Lawyer Abbe Lowell's client, Stephen Kim, faces trial under an anti-espionage law on charges that he told Fox News reporter James Rosen how U.S. intelligence officials believed North Korea would react to heightened sanctions.
While collecting possible evidence in the case, investigators persuaded a magistrate judge to approve their search of Rosen's Google email account.
A fight over evidence would be another embarrassment for President Barack Obama's leak crackdown following disclosures that prosecutors seized records from Fox News and the Associated Press in two separate cases without advance notice, and that the FBI labeled Rosen a possible criminal co-conspirator.
Lowell told U.S. District Judge Colleen Kollar-Kotelly during a hearing that he was looking at whether possible improprieties in obtaining the search warrant "will sustain a motion to suppress." He declined after the hearing to elaborate.

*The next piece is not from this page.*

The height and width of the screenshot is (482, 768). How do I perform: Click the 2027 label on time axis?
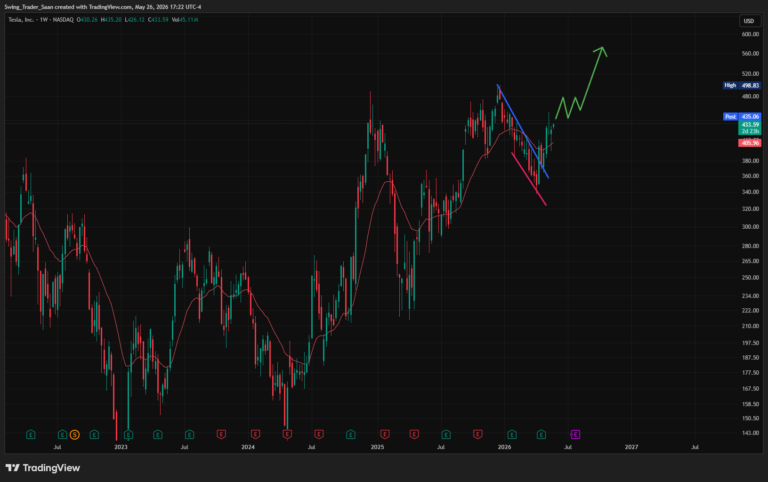click(631, 447)
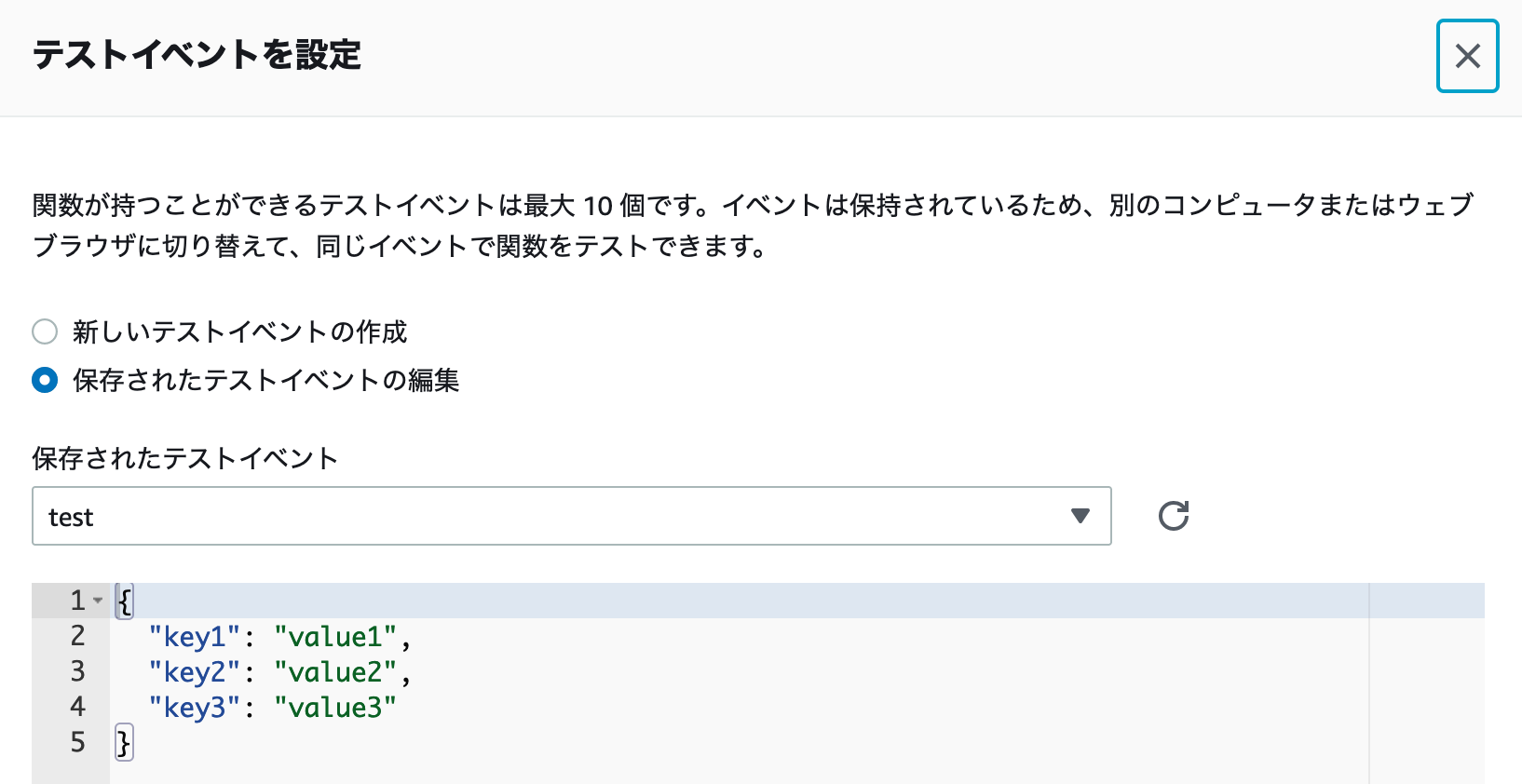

Because of secrecy surrounding Kim's case, Lowell did not identify Rosen or Fox News by name. The only warrant in Kim's case that has stirred debate was the one for Rosen's emails.
Prosecutors did not respond to Lowell's threat during the hearing, and a spokesman for them later declined to comment.
No trial date has been set in Kim's case.
Journalists, lawmakers and civil liberties advocates have said the disclosures about Justice Department tactics raised concern about the U.S. commitment to press freedom.
At Obama's direction, Attorney General Eric Holder is reviewing his Justice Department's guidelines for investigations that involve reporters, although Holder has said that prosecutors followed all laws and guidelines in recent cases.
The case is USA v. Stephen Kim, U.S. District Court for the District of Columbia, No. 1:10-cr-00225.